WHAT IS BEING ASKED: Rewrite the records below, replacing every "Identify the location of" with "Find the position of" and leaving the rest unchanged.
==== SOURCE MATERIAL ====
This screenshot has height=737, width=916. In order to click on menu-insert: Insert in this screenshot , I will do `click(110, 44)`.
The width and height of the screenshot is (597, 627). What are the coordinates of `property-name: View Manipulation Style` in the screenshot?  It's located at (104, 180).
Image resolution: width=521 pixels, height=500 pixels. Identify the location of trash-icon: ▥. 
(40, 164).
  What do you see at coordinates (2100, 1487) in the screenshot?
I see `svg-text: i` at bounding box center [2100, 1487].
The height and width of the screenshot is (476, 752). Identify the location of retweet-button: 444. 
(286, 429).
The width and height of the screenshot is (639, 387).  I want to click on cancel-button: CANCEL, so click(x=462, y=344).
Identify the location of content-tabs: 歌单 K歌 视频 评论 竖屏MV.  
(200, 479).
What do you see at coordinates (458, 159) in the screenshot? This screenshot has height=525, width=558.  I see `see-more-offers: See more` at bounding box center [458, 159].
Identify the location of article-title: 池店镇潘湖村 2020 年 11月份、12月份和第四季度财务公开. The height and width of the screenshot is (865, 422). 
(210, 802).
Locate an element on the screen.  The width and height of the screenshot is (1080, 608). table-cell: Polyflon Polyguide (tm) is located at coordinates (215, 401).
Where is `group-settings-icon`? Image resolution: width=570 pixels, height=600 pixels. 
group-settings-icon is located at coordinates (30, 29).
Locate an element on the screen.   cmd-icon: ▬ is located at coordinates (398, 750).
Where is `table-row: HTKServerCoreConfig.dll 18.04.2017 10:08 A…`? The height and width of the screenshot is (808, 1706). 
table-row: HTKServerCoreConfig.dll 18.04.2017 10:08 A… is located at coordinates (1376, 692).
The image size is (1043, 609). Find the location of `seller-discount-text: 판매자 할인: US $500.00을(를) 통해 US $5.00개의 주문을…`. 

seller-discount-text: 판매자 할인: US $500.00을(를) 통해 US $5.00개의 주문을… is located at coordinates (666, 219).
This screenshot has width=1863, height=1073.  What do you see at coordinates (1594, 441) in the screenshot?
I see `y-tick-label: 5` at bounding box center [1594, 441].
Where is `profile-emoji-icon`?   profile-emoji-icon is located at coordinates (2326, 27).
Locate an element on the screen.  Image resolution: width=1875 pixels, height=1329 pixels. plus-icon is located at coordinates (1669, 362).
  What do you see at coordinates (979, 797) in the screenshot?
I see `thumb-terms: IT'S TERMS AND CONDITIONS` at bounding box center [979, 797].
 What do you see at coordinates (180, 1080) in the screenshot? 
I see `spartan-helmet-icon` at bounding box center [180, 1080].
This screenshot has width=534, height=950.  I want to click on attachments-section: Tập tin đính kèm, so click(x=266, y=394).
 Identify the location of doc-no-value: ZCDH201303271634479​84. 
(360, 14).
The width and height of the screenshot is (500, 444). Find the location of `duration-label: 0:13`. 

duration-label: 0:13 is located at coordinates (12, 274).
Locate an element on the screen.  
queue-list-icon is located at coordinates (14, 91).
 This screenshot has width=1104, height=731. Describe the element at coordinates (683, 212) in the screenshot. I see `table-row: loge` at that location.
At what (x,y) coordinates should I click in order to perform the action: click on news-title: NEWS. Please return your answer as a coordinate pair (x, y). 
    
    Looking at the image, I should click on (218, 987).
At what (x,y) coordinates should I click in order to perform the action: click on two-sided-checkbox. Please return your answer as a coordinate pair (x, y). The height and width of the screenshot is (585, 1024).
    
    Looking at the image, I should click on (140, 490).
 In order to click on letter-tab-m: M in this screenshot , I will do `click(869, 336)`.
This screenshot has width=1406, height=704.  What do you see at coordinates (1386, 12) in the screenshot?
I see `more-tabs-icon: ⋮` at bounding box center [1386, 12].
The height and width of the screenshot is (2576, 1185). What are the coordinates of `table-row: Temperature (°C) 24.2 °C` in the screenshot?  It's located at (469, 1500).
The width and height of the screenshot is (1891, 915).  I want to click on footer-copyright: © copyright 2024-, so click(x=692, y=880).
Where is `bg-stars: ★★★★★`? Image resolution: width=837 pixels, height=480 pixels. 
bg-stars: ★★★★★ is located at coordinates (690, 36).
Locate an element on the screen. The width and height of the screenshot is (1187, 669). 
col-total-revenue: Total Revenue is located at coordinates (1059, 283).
====
ANSWER FOR THIS EXERCISE:
This screenshot has height=737, width=916. In order to click on menu-insert: Insert in this screenshot , I will do `click(110, 44)`.
The width and height of the screenshot is (597, 627). What are the coordinates of `property-name: View Manipulation Style` in the screenshot?  It's located at (104, 180).
Image resolution: width=521 pixels, height=500 pixels. Find the position of trash-icon: ▥. 
(40, 164).
  What do you see at coordinates (2100, 1487) in the screenshot?
I see `svg-text: i` at bounding box center [2100, 1487].
The height and width of the screenshot is (476, 752). Find the position of retweet-button: 444. 
(286, 429).
The width and height of the screenshot is (639, 387).  I want to click on cancel-button: CANCEL, so click(x=462, y=344).
Find the position of content-tabs: 歌单 K歌 视频 评论 竖屏MV.  
(200, 479).
What do you see at coordinates (458, 159) in the screenshot? This screenshot has height=525, width=558.  I see `see-more-offers: See more` at bounding box center [458, 159].
Find the position of article-title: 池店镇潘湖村 2020 年 11月份、12月份和第四季度财务公开. The height and width of the screenshot is (865, 422). 
(210, 802).
Locate an element on the screen.  The width and height of the screenshot is (1080, 608). table-cell: Polyflon Polyguide (tm) is located at coordinates (215, 401).
Where is `group-settings-icon`? Image resolution: width=570 pixels, height=600 pixels. 
group-settings-icon is located at coordinates (30, 29).
Locate an element on the screen.   cmd-icon: ▬ is located at coordinates (398, 750).
Where is `table-row: HTKServerCoreConfig.dll 18.04.2017 10:08 A…`? The height and width of the screenshot is (808, 1706). 
table-row: HTKServerCoreConfig.dll 18.04.2017 10:08 A… is located at coordinates (1376, 692).
The image size is (1043, 609). Find the location of `seller-discount-text: 판매자 할인: US $500.00을(를) 통해 US $5.00개의 주문을…`. 

seller-discount-text: 판매자 할인: US $500.00을(를) 통해 US $5.00개의 주문을… is located at coordinates (666, 219).
This screenshot has width=1863, height=1073.  What do you see at coordinates (1594, 441) in the screenshot?
I see `y-tick-label: 5` at bounding box center [1594, 441].
Where is `profile-emoji-icon`?   profile-emoji-icon is located at coordinates (2326, 27).
Locate an element on the screen.  Image resolution: width=1875 pixels, height=1329 pixels. plus-icon is located at coordinates (1669, 362).
  What do you see at coordinates (979, 797) in the screenshot?
I see `thumb-terms: IT'S TERMS AND CONDITIONS` at bounding box center [979, 797].
 What do you see at coordinates (180, 1080) in the screenshot? 
I see `spartan-helmet-icon` at bounding box center [180, 1080].
This screenshot has width=534, height=950.  I want to click on attachments-section: Tập tin đính kèm, so click(x=266, y=394).
 Find the position of doc-no-value: ZCDH201303271634479​84. 
(360, 14).
The width and height of the screenshot is (500, 444). Find the location of `duration-label: 0:13`. 

duration-label: 0:13 is located at coordinates (12, 274).
Locate an element on the screen.  
queue-list-icon is located at coordinates (14, 91).
 This screenshot has width=1104, height=731. Describe the element at coordinates (683, 212) in the screenshot. I see `table-row: loge` at that location.
At what (x,y) coordinates should I click in order to perform the action: click on news-title: NEWS. Please return your answer as a coordinate pair (x, y). 
    
    Looking at the image, I should click on (218, 987).
At what (x,y) coordinates should I click in order to perform the action: click on two-sided-checkbox. Please return your answer as a coordinate pair (x, y). The height and width of the screenshot is (585, 1024).
    
    Looking at the image, I should click on (140, 490).
 In order to click on letter-tab-m: M in this screenshot , I will do `click(869, 336)`.
This screenshot has width=1406, height=704.  What do you see at coordinates (1386, 12) in the screenshot?
I see `more-tabs-icon: ⋮` at bounding box center [1386, 12].
The height and width of the screenshot is (2576, 1185). What are the coordinates of `table-row: Temperature (°C) 24.2 °C` in the screenshot?  It's located at (469, 1500).
The width and height of the screenshot is (1891, 915).  I want to click on footer-copyright: © copyright 2024-, so click(x=692, y=880).
Where is `bg-stars: ★★★★★`? Image resolution: width=837 pixels, height=480 pixels. 
bg-stars: ★★★★★ is located at coordinates (690, 36).
Locate an element on the screen. The width and height of the screenshot is (1187, 669). 
col-total-revenue: Total Revenue is located at coordinates (1059, 283).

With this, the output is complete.